■ **Task goal**
Would you filter these records and copy every line that has the word "green"?

■ **Extracted entries**
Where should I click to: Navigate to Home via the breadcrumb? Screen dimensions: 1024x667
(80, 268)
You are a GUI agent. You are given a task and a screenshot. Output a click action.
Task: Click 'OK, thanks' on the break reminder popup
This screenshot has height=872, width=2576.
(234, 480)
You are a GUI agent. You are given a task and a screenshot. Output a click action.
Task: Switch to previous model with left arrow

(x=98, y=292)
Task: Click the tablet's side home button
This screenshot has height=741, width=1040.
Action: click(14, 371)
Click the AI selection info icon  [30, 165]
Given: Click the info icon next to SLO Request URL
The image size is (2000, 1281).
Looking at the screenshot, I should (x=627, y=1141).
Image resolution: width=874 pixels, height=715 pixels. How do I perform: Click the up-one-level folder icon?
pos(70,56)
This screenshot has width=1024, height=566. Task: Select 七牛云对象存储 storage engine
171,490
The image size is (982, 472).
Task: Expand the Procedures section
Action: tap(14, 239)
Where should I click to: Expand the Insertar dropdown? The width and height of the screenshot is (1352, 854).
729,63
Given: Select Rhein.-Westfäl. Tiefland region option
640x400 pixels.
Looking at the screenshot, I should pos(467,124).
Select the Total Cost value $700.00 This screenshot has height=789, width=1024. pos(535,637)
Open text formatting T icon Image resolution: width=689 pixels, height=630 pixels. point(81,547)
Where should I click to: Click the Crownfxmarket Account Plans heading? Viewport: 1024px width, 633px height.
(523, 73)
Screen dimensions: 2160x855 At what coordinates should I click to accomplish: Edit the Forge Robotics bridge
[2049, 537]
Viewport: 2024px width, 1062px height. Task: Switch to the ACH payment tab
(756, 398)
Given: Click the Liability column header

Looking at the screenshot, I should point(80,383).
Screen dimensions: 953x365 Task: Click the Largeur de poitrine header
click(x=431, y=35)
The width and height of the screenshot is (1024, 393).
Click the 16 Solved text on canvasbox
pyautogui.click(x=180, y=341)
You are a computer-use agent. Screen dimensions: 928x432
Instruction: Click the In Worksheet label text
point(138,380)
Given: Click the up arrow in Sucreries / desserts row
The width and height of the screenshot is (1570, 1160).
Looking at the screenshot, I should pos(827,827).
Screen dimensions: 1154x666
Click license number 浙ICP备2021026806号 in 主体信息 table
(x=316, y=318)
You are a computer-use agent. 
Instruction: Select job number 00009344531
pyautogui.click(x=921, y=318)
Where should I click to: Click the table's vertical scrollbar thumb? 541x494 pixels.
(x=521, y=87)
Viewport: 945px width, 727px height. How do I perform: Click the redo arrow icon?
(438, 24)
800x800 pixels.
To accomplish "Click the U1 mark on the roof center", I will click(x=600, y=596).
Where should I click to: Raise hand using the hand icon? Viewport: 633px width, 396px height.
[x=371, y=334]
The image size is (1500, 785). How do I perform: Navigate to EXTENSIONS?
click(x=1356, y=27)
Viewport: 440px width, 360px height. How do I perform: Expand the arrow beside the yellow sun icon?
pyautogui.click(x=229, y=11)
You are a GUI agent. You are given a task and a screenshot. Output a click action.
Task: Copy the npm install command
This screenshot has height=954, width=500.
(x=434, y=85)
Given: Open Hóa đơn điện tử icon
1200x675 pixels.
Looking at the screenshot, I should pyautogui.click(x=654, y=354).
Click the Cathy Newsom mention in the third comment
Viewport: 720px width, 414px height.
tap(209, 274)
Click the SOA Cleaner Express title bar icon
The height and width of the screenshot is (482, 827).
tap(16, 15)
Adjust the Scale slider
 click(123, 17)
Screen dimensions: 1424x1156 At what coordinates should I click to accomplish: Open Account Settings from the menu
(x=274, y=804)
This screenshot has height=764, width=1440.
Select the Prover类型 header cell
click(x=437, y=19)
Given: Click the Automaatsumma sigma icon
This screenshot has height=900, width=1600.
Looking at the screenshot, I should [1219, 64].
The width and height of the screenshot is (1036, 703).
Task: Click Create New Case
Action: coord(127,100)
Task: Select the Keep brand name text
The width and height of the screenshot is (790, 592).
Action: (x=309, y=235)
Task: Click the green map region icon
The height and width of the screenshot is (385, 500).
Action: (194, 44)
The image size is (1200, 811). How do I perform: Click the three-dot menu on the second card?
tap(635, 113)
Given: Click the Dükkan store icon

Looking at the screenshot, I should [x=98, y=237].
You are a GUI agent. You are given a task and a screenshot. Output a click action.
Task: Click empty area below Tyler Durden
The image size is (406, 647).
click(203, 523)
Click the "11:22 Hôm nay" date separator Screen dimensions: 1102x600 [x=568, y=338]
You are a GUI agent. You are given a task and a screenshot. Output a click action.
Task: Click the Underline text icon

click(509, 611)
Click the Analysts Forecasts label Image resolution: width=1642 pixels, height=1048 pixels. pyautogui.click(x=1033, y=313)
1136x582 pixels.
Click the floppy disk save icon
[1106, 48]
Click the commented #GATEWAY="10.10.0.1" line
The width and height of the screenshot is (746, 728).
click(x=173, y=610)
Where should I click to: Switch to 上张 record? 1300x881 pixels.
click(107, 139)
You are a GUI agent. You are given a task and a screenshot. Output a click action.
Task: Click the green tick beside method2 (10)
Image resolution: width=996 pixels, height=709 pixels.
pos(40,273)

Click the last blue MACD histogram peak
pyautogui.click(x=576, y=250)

■ **Solution below**
Task: Click the green map region icon
Task: Click the green tick beside method2 (10)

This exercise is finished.